====== Text block ======
A ‘Close and Distant Reading’ at The Grand
New art exhibit from artist Luke Johnson

Luke Johnson stands in the 4 Pillars Gallery during the opening of his exhibition “Close and Distant Reading” at The Grand Center for Arts & Culture in New Ulm. (Photo by Amy Zents)
NEW ULM — Artist Luke Johnson opened his solo exhibition, “Close and Distant Reading,” Friday at the 4 Pillars Gallery in The Grand Center for Arts & Culture.
The show, featuring 15 prints and drawings inspired by lead type spacing tools from the building’s Cellar Press, runs through July 3.
Johnson, a St. Paul native, has transformed humble lead spacing tools used in letterpress printing into large-scale works of art. His practice explores how objects embody, or fail to embody, their own history.
Using photographic printmaking, he first captures the marks left by time on these objects. He then layers them with drawing, blurring the boundary between the camera’s mechanical record and the artist’s hand.
The resulting pieces pose visual questions about the meaning and traceability of marks left behind over decades.

Johnson examines one of his own works, which blend enlarged photographic prints of lead type with hand-drawn elements using crayons, ink, acrylic and floor wax. (Photo by Amy Zents)
Many works began as photographs of lead spacing blocks, known as “em quads.” Johnson enlarged them dramatically, revealing scratches, stains, dents and crushed edges from lifetimes spent between and around words.
“All the work on the show is taking an original photograph of those pieces of lead and enlarging it so you can see all the little marks,” Johnson said. “They’ve been between and around so many words in their lifetimes, so they get scratched, and they get stained. They get dropped on the floor, and the top gets crushed, so they change shapes. Every little lead piece has a story.”
He builds on these photographic foundations with hand-drawn elements using crayons, ink, acrylic and even floor wax. From a distance, the works can read as straight photographs; up close, the drawn lines emerge.
The exhibition title references two modes of seeing. “Close reading” echoes the attention required when setting type by hand, where errors must be caught before they go to press, because “once it publishes your errors are out there,” Johnson said.
Distant reading, by contrast, offers a broader historical perspective that can shift understanding over time.

Johnson explains the small lead spacing blocks (em quads) that he photographed and enlarged into the large-scale works featured in “Close and Distant Reading.” (Photo by Amy Zents)
This duality reflects Johnson’s work as both artist and self-described historian. In what he calls an “inventory of precarity.” Johnson said his pieces preserve traces that might otherwise vanish in what he calls a “throwaway society.”
He said his interest in tangible objects may stem in part from his mother, a sculptor.
He also cites books such as Edmund de Waal’s “The Hare with the Amber Eyes,” which traces a collection of figurines through a family’s history, including their survival of the Holocaust.
====== Records ======
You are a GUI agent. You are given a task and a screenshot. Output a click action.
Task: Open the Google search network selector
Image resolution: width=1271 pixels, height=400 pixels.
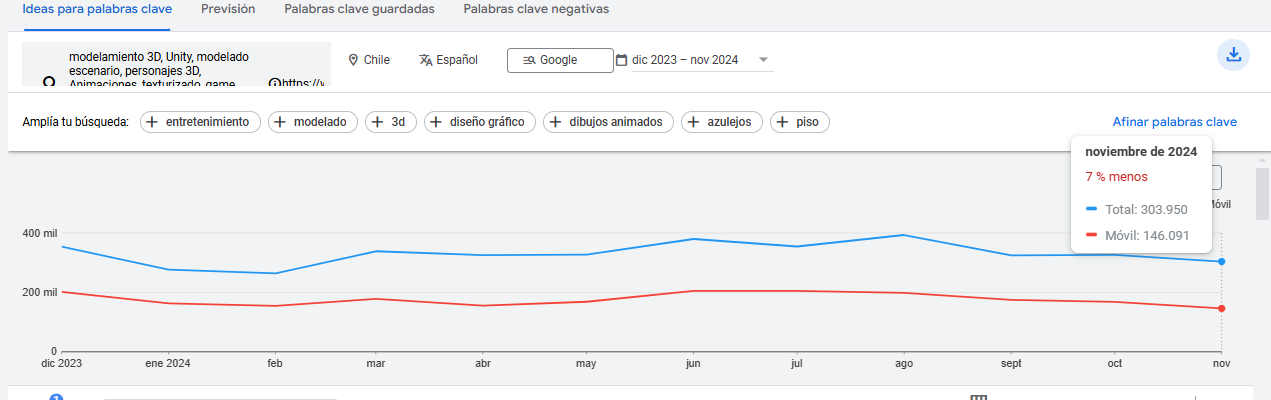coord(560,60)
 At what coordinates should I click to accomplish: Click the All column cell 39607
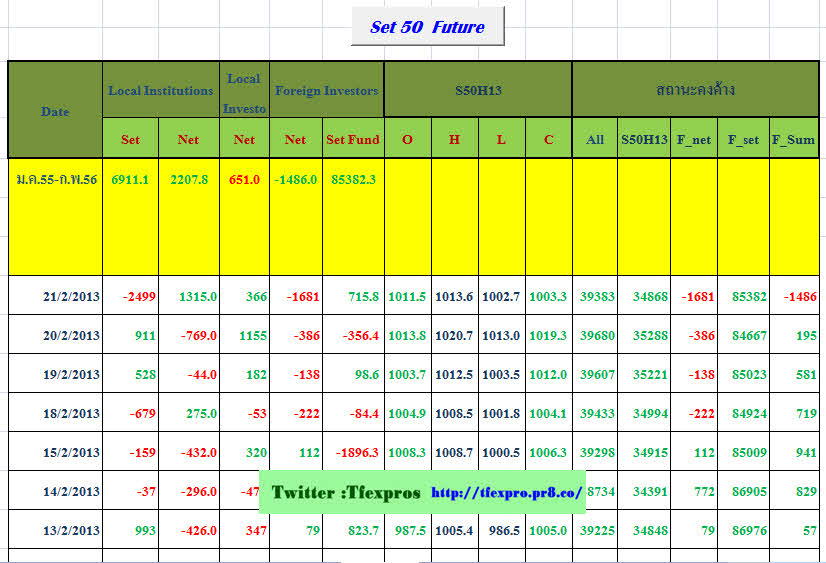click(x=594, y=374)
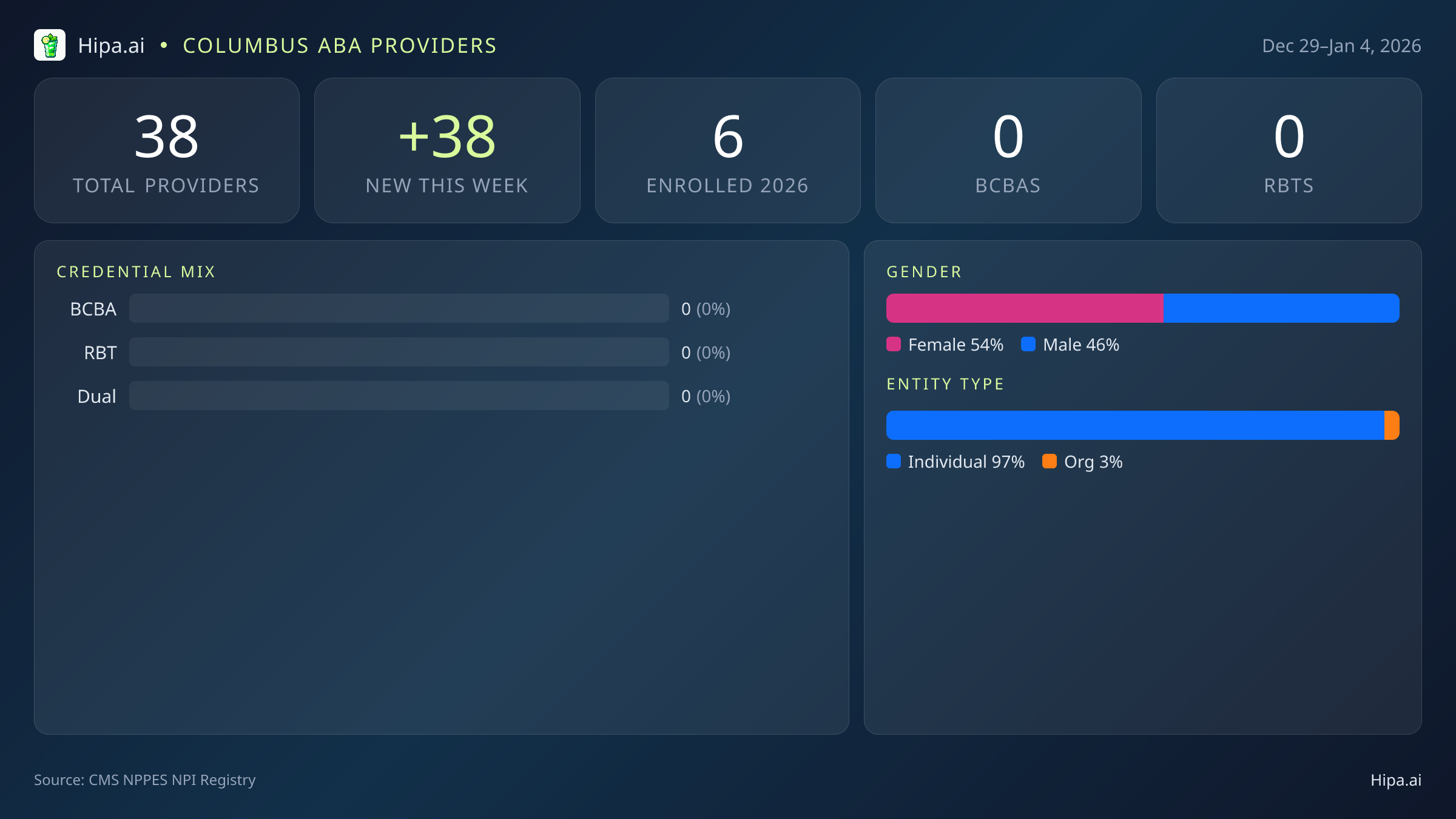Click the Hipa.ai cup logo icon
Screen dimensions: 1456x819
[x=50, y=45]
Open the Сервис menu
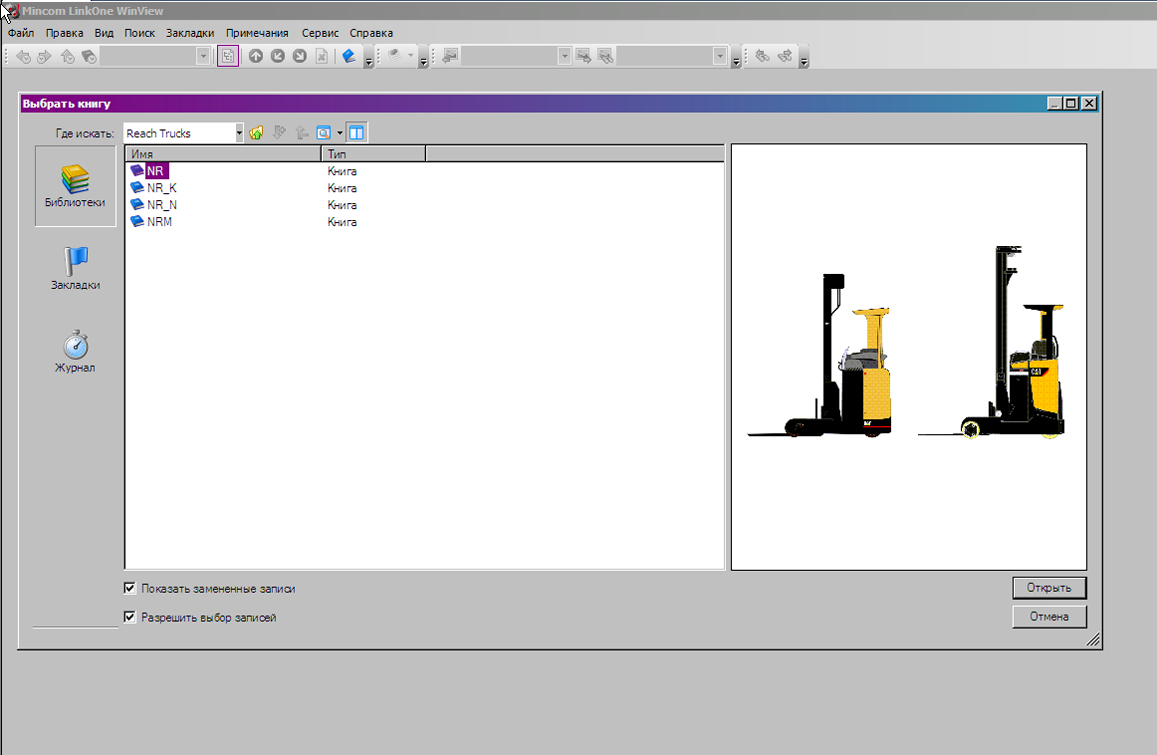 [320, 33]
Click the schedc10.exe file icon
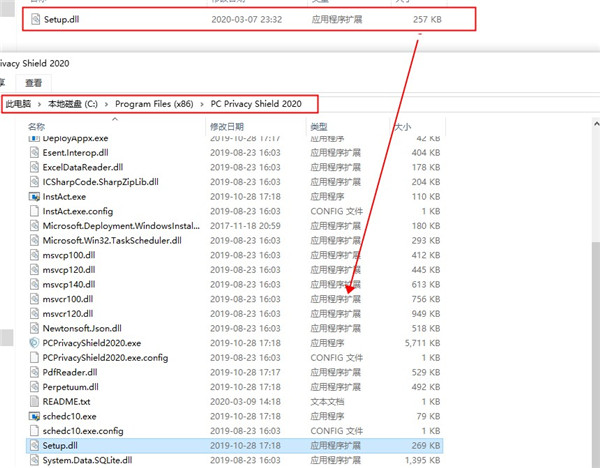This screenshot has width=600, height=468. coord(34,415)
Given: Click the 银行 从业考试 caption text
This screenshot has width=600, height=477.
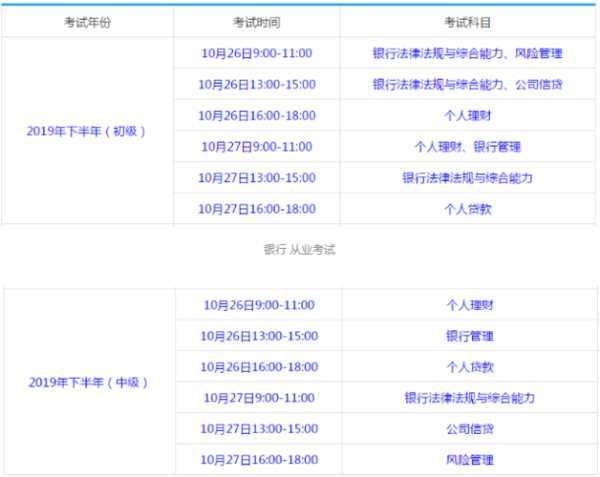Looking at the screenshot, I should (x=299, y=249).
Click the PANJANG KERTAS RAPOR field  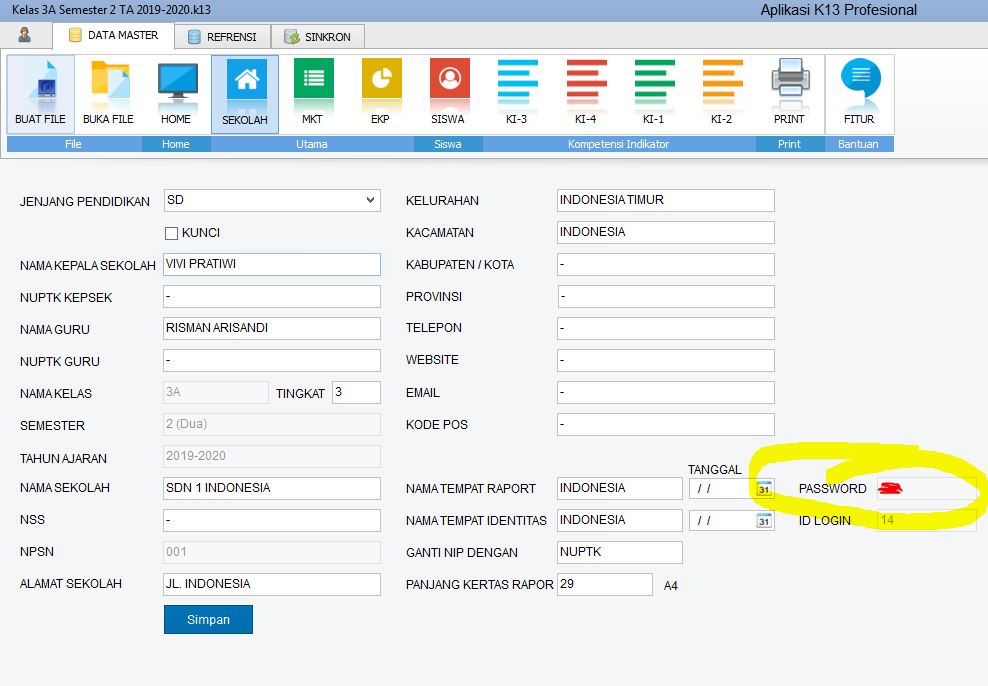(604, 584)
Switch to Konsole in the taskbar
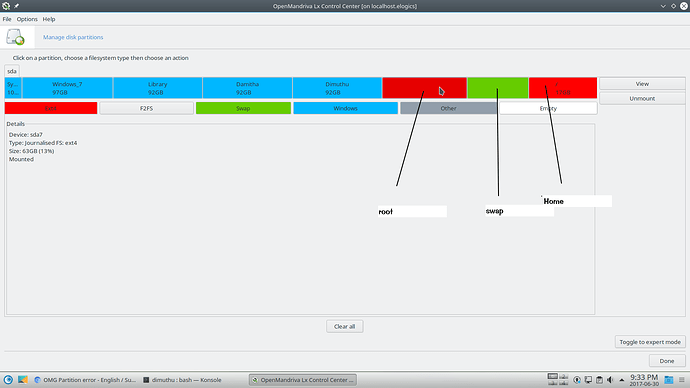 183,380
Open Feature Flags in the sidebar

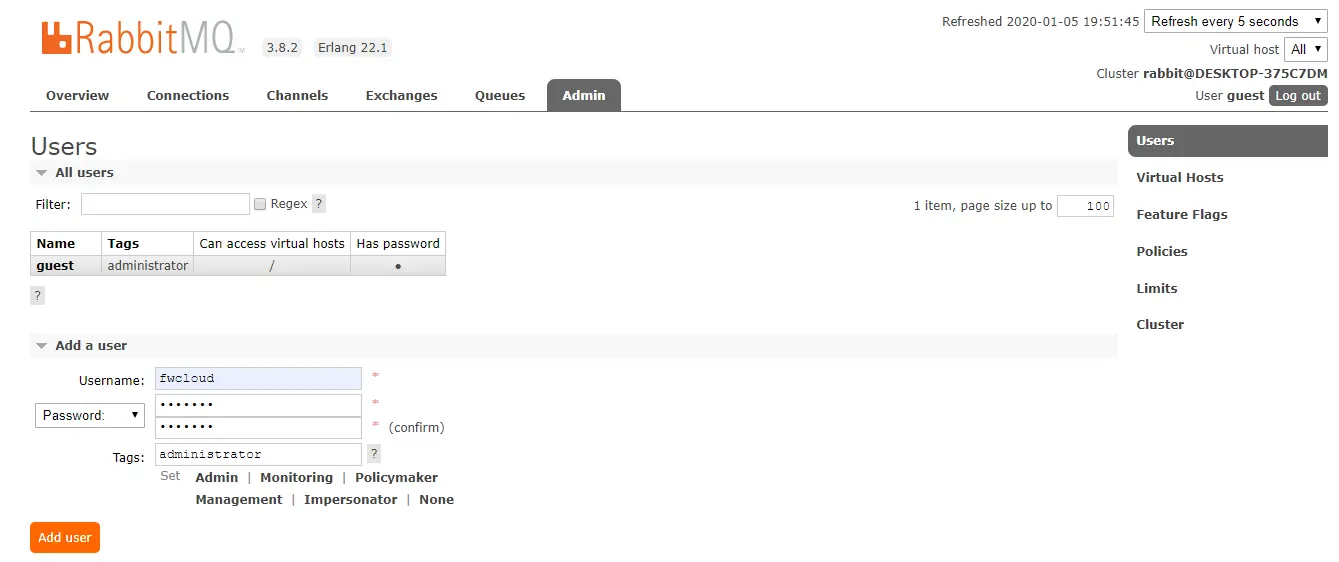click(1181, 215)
======
_Task list_:
- 1) In the article on Luke Johnson's exhibition, retype the passage starting at "Using photographic printmaking, he" and ending at "the artist’s hand.".
- 2) According to the article on Luke Johnson's exhibition, how many prints and drawings does the show feature?

_Expected answers_:
- 1)
Using photographic printmaking, he first captures the marks left by time on these objects. He then layers them with drawing, blurring the boundary between the camera’s mechanical record and the artist’s hand.

- 2) 15